A segunda reforma estrutural que o convidado apontou centra-se no domínio da economia e na adoção do que considera ser a “ideologia do crescimento” – um conceito que a SEDES vem defendendo nos últimos anos e que é aprofundado no livro Ambição – Duplicar o PIB em 20 Anos. Com ironia, Álvaro Beleza ressalvou que os portugueses não têm “nenhuma doença, nem nenhum problema genético” que impeçam de estar “ao mesmo nível dos outros” em matéria de desempenho económico. E o dirigente lembrou que o problema dos baixos salários em Portugal acontece por “não termos uma economia robusta”.
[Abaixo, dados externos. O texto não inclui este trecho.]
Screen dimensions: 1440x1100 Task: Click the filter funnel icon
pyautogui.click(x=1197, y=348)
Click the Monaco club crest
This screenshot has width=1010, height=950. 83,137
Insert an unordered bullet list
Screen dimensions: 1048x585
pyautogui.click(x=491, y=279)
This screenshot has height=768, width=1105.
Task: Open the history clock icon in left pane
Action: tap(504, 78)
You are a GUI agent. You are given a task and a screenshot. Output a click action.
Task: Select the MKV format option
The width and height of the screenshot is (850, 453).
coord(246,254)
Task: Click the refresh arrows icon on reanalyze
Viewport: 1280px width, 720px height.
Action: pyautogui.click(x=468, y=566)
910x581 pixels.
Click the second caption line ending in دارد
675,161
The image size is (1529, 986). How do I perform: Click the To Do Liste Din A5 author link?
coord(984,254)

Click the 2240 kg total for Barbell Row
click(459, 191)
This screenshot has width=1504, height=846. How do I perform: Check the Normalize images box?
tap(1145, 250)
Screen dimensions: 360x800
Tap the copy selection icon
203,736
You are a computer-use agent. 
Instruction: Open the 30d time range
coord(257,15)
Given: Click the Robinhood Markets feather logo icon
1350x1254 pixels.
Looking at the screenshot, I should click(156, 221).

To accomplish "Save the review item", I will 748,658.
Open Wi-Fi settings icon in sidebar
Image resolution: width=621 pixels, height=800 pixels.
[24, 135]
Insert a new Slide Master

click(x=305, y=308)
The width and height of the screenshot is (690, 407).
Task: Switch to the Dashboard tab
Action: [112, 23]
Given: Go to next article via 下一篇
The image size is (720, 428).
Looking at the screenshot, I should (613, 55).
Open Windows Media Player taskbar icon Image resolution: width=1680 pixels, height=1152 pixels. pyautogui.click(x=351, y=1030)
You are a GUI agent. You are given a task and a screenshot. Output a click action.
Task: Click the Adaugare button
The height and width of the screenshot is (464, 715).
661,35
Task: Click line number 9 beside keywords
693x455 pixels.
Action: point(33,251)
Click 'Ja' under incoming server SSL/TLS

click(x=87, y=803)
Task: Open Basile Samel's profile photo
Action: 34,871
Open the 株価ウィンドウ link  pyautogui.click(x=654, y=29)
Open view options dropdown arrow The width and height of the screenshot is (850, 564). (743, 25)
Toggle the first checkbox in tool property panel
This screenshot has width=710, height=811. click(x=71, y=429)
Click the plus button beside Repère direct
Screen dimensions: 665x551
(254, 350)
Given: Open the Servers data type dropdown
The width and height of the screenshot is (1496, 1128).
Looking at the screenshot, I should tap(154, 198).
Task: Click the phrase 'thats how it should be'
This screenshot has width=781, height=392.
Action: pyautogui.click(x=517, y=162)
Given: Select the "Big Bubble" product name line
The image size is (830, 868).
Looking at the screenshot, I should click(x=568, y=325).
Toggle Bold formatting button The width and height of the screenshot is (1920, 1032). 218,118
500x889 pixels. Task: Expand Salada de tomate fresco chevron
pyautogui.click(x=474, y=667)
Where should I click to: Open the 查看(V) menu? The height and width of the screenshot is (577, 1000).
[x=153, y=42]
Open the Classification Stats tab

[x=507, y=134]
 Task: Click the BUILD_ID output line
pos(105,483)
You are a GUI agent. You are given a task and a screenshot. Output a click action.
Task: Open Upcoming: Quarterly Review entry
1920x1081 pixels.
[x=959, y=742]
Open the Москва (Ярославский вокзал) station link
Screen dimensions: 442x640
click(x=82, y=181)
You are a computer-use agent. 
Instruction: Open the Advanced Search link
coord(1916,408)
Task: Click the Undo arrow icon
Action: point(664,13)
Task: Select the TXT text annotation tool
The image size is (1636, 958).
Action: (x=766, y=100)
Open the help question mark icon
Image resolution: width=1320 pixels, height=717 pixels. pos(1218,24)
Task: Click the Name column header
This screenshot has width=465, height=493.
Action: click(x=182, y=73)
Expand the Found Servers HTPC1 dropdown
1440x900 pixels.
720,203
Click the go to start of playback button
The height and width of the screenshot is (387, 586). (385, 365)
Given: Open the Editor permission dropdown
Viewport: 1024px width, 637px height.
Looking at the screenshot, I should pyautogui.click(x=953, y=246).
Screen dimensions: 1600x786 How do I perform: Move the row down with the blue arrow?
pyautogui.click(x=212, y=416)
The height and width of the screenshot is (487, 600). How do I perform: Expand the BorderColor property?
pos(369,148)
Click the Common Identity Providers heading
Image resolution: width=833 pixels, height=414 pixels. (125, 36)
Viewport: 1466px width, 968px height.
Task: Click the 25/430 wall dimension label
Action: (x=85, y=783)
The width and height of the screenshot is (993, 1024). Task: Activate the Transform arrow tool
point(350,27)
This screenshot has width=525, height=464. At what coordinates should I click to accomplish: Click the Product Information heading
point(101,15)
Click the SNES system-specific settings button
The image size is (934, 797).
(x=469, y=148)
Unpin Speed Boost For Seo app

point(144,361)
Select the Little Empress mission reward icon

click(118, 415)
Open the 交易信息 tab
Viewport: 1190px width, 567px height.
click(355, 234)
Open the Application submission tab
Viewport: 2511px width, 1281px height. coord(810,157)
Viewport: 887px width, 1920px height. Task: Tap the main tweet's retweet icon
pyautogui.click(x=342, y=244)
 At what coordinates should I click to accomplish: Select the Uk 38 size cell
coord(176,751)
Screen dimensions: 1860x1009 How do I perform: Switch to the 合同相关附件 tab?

O guião para aplicar esta ideologia do crescimento começa na competitividade fiscal, tendo o médico e dirigente defendido que Portugal deve ter “todos os impostos mais baixos que Espanha”. “Temos de ser competitivos em termos fiscais e isso começa por competir com o vizinho do lado”, acrescentou, somando outras medidas nucleares como a reforma da justiça, o ensino profissional e a melhoria da ligação entre as universidades e as empresas, a demografia e a reforma do Estado. Sobre este último ponto, o orador lamentou que exista “uma geração de jovens, nascida depois de 1989, que acredita que é através do socialismo que lá vamos”. “Não é”, respondeu, assumindo ter uma visão sobre o Estado “mais como regulador do que como prestador”.
No final da sua intervenção, Álvaro Beleza invocou a energia e os transportes como setores fundamentais de afirmação económica no nosso país. O convidado recordou um encontro recente com empresários, onde estes apontaram a ferrovia como a principal necessidade para o desenvolvimento do país, e alertou para a necessidade de um “plano ferroviário a sério”, semelhante ao que foi criado no tempo do fontismo. Neste âmbito, deixou um apelo para que o Porto assuma a defesa de uma ligação de alta velocidade à Galiza – “e esta é urgente e estratégica”, anotou – mas também a Madrid. Sobre esta última, contudo, advertiu que “não pode ser feita por Aveiro”. “Ou o Porto se quer afirmar como capital do Noroeste Peninsular, ou não. É muito simples”, invocou.
Em conclusão, sem deixar de mostrar “algum ceticismo”, convocou os presentes a contribuírem para numa “coligação da sociedade civil” que seja capaz de forçar o poder político “a mudar alguma coisa”. “Os empresários têm de se meter mais na política” e a eles, acrescentou, devem juntar-se outros atores, como as associações empresariais, as universidades ou as confederações patronais. “Se todos puxarmos para o mesmo lado e dissermos mais ou menos a mesma coisa…isto vai”, defendeu.